Assignment: In the records below, tally each line that contains the word "agent" and give the total only.

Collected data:
════
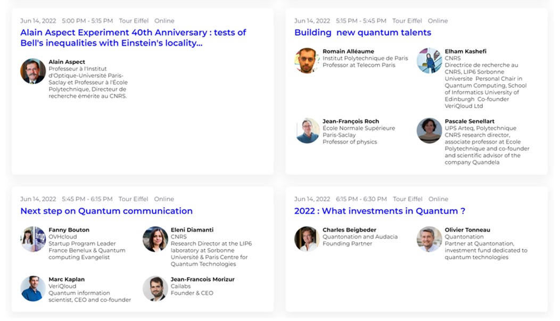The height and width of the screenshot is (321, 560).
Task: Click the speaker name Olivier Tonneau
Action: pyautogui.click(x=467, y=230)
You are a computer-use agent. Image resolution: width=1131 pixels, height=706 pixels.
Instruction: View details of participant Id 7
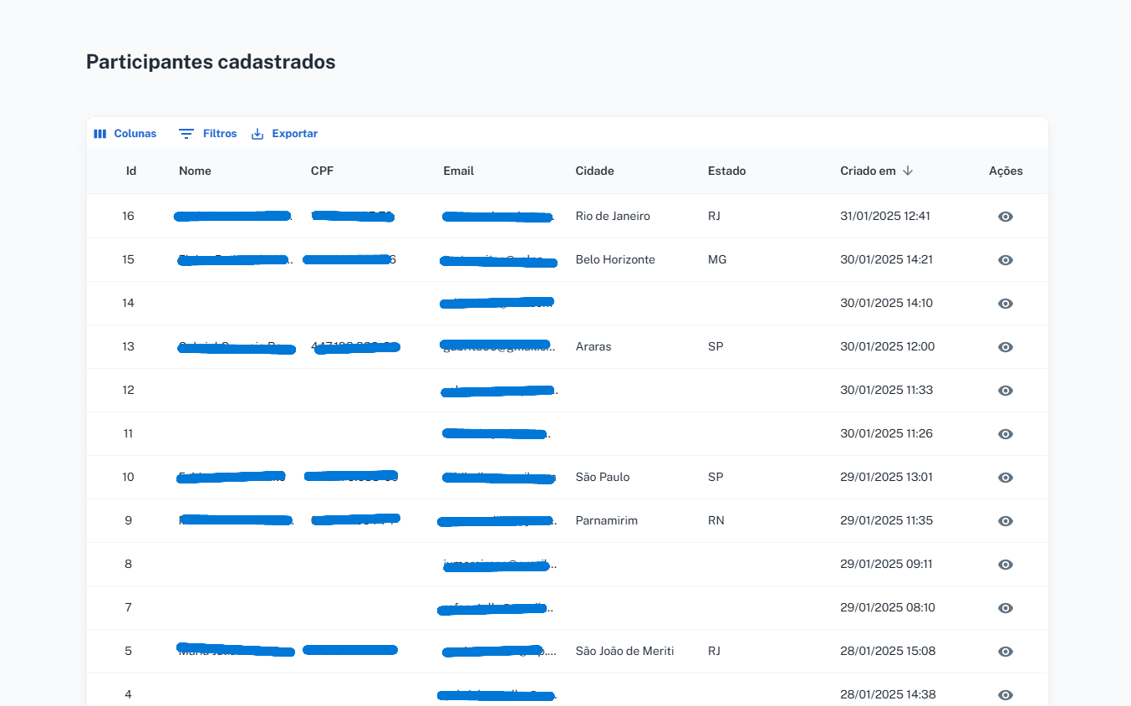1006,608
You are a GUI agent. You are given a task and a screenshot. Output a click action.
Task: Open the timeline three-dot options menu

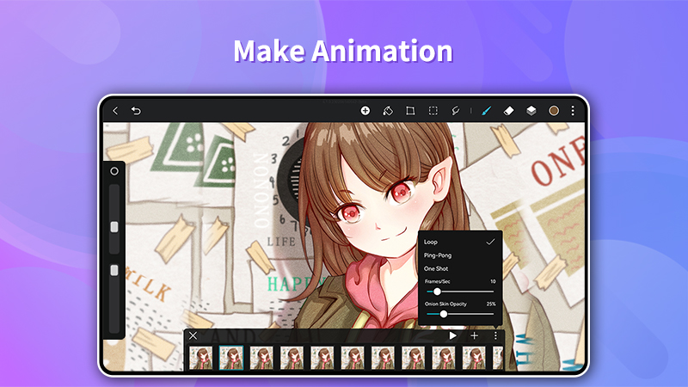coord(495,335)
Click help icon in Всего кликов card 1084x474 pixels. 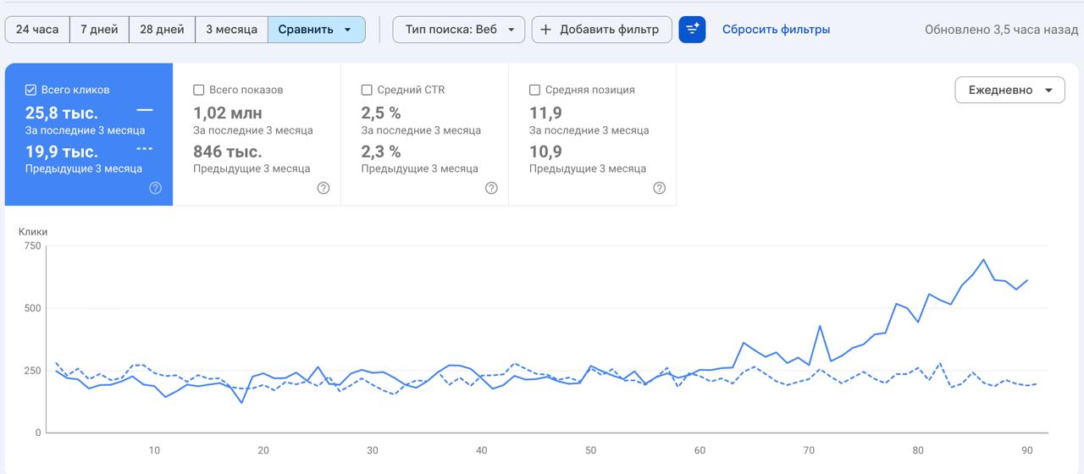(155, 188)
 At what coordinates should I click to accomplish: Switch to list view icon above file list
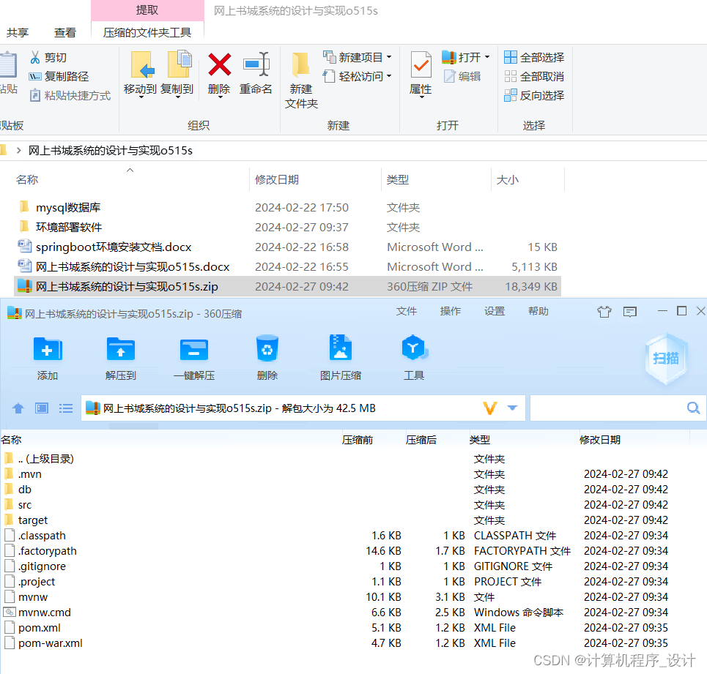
════
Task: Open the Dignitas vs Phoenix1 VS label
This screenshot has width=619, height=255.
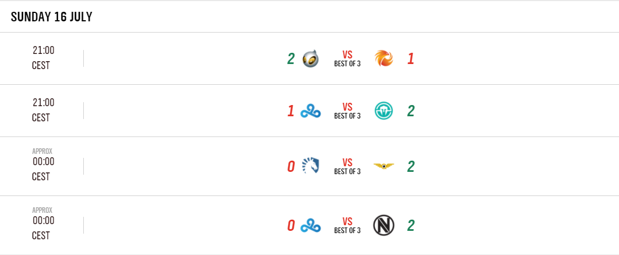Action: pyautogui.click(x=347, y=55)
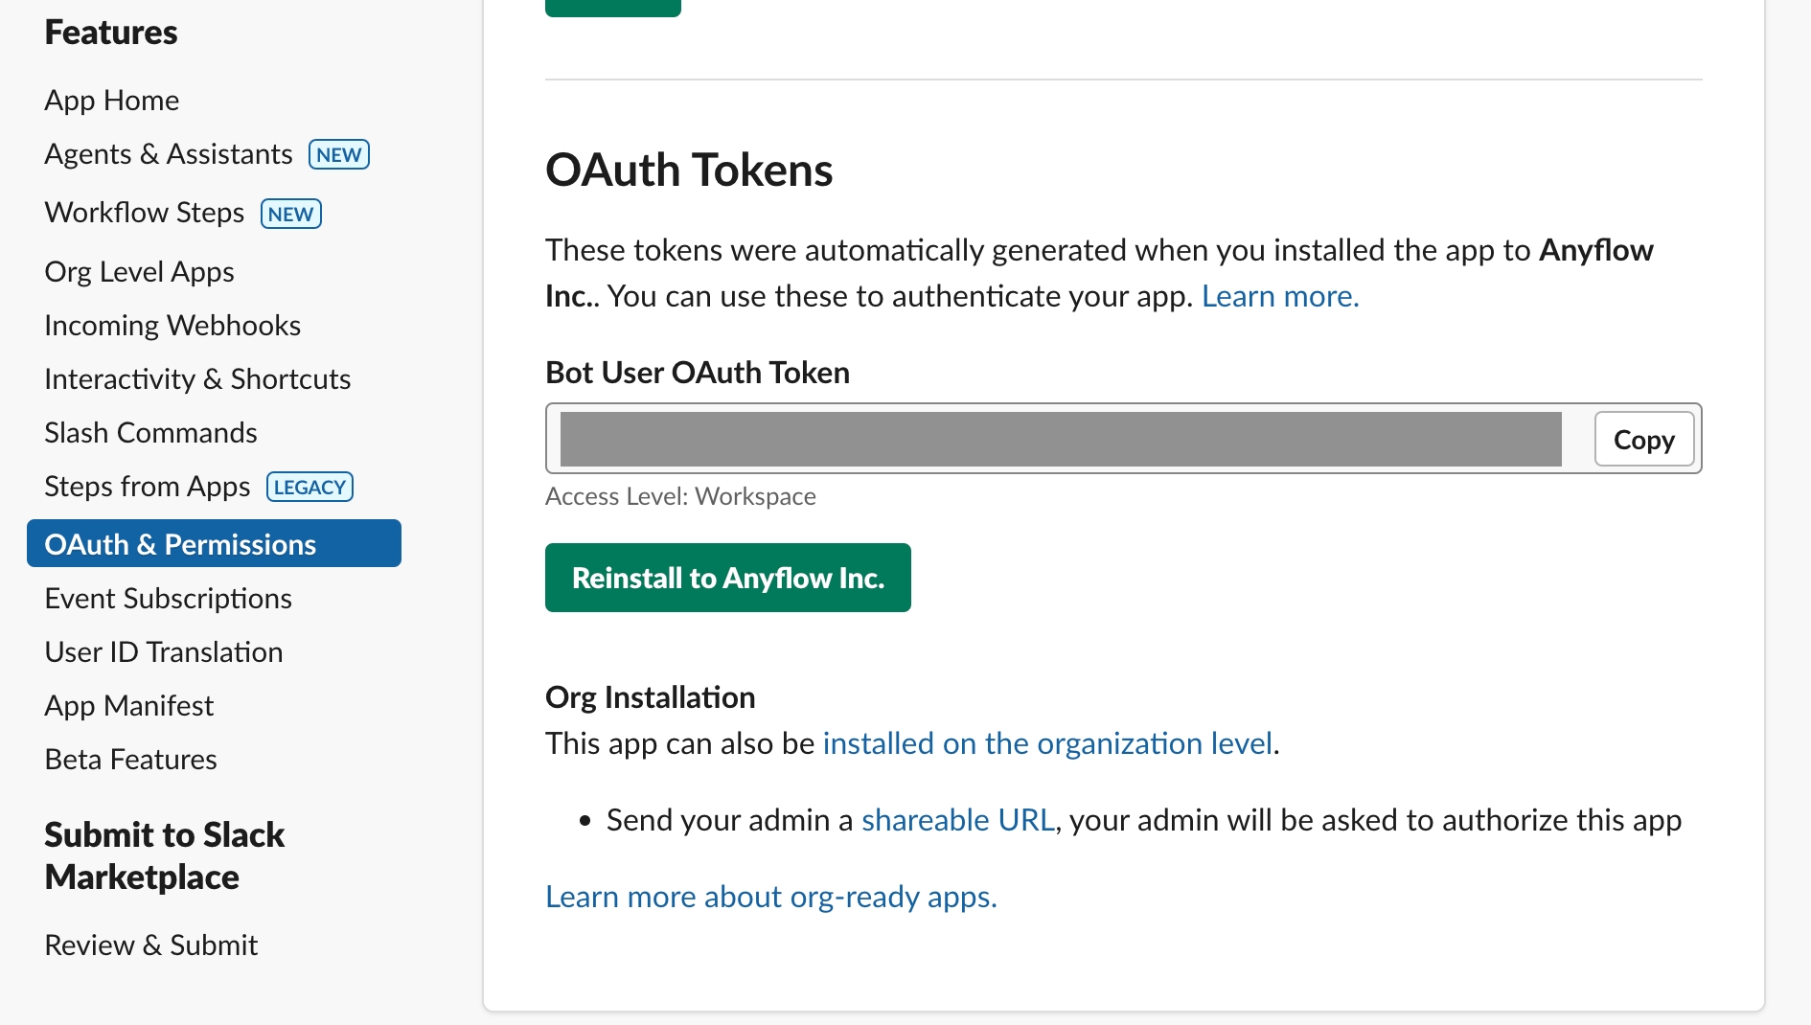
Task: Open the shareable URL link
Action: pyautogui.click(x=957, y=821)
════
Answer to the exercise: 2